==== Provided text
Daily Commentary: September 19, 2019

Scott Green1Option Commentary

Quadruple Witching Could Spark A Short Squeeze Thru the All-time High

Posted by Pete Stolcers on September 19

Yesterday the market dipped after the FOMC statement, but it recovered late in the day. The Fed remains flexible and it will monitor conditions. Fed officials in aggregate feel that no additional rate cuts are needed this year. The market is pricing in one more move and that is overly optimistic. Stocks weathered the hawkish news and we could be stuck in a trading range.

A trade deputy from China will arrive today to discuss the framework for face-to-face negotiations in October. From my perspective this is “lip service” to calm investors. There will not be a trade deal before the 2020 election and it might not matter. Domestic economic conditions are strong (retail sales, ISM services and ADP) and consumers are not paying higher prices.

The Fed chairman did address the overnight repo problem and they are injecting liquidity. This will not be a long-term problem and it was attributed to quarterly tax payments by corporations.

Brexit has been delayed and it’s unlikely that Boris Johnson will be able to force a hard exit on Halloween. This uncertainty will not weigh on the market into year-end.
========
Your instructions: Using the daily commentary, explain in one to three sentences why the market's expectation of another rate move is called overly optimistic.
==== Supplied material
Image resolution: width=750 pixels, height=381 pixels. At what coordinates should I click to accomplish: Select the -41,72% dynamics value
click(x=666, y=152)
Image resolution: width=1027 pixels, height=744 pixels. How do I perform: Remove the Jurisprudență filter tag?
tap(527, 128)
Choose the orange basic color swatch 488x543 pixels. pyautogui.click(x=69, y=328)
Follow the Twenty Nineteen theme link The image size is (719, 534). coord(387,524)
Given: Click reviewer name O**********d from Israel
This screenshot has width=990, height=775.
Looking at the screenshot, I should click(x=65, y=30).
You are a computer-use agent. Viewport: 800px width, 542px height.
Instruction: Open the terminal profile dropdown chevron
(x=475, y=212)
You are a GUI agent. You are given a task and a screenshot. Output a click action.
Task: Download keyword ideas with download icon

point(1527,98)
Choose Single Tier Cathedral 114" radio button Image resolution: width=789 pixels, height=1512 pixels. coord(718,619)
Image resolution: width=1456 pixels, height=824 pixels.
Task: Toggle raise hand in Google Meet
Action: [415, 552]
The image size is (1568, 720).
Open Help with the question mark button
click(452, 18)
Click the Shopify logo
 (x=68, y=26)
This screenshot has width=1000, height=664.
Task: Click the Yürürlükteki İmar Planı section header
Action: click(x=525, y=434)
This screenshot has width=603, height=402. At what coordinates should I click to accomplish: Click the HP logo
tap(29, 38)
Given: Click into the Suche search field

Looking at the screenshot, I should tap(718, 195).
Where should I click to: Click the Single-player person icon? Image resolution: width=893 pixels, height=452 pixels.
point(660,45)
========
Answer to the exercise: Fed officials as a group believe no further rate cuts are needed this year. The market is still pricing in one more move, so that expectation runs ahead of the Fed's stated view.